Plus de 30 membres de l’armée sont restés hospitalisés mardi soir en raison de blessures au combat résultant de l’attaque contre le Koweït – un au centre médical militaire Brooke à San Antonio, 12 au centre médical Walter Reed dans la banlieue de Washington, DC, et 25 au centre médical régional de Landstuhl en Allemagne, ont indiqué des sources.
Parmi eux, environ 20 sont arrivés mardi à bord d’un avion de transport militaire C-17 à Landstuhl avec des soldats blessés désignés comme “urgents” et nécessitant une évacuation, notamment des traumatismes crâniens, des pertes de mémoire et des complications, ont indiqué trois sources.
Plus de 100 membres du personnel médical ont été envoyés à Landstuhl pour apporter leur aide, a indiqué l’une des sources.
Les responsables du ministère de la Défense n’ont pas précisé dans un premier temps combien de personnes avaient été blessées lors de l’attaque au Koweït, mais ont déclaré le 1er mars que cinq avaient été grièvement blessés et que « plusieurs autres avaient subi des coupures et des contusions mineures ».
Deux membres de la force étaient portés disparus après l’attaque et ont ensuite été retrouvés sous les décombres, ont indiqué des sources.
Le Pentagone a un programme pour informer les membres des familles des soldats blessés et veut les empêcher de lire dans la presse l’étendue des blessures.

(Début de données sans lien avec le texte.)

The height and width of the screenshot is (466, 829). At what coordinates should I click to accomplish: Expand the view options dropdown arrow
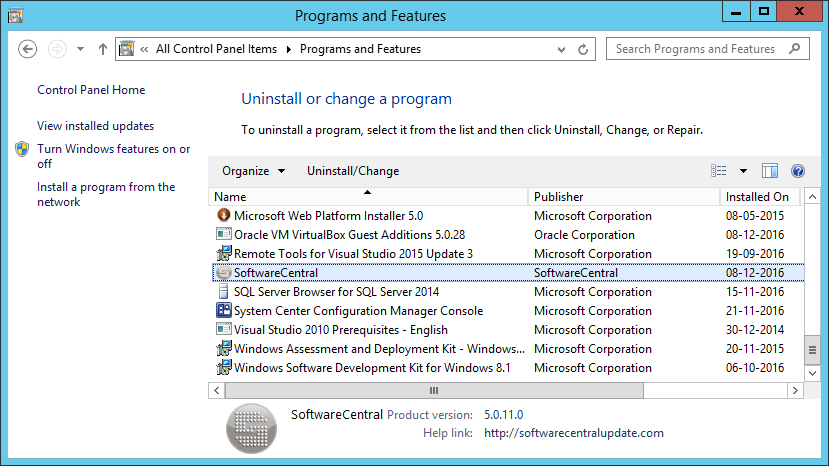pos(743,171)
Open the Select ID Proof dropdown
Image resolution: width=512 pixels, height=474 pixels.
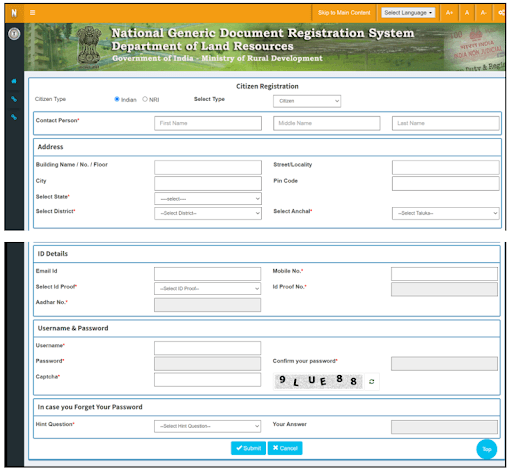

L’armée définit les blessures graves comme “nécessitant des soins médicaux, et les autorités médicales compétentes affirment que la mort est possible mais pas dans les 72 heures”.
S’exprimant au Pentagone la semaine dernière, le secrétaire à la Défense Pete Hegseth a expliqué la frappe : “Vous avez des défenses aériennes, et d’autres arrivent, et vous frappez la plupart d’entre elles. De temps en temps, vous pouvez en avoir un, malheureusement, nous l’appelons un squirter, qui fait son chemin. Et dans ce cas particulier, il arrive à toucher un centre d’opérations d’armes puissant, mais ceux-ci sont faits pour des armes puissantes.”
Au moins un Américain a été tué lors d’une autre frappe en Arabie Saoudite le 1er mars. On ne sait pas combien d’autres ont pu être blessés lors de l’attaque.
Mardi, 11e jour de guerre, le porte-parole du Pentagone, Sean Parnell, a déclaré qu’environ 140 membres de l’armée américaine avaient été blessés jusqu’à présent, sans préciser où ni quand ils l’ont été.
“La majorité de ces blessures étaient mineures et 108 membres ont déjà repris le travail. Huit membres sont toujours répertoriés comme grièvement blessés et reçoivent le plus haut niveau de soins médicaux”, a déclaré Parnell dans un communiqué.
L’armée dispose de solides défenses aériennes qui protègent tout le personnel américain des attaques iraniennes, ont déclaré des sources à CBS News.
Les porte-parole du Pentagone n’ont pas immédiatement répondu aux questions mardi sur les blessures des militaires ou sur l’endroit où ils ont reçu de l’aide.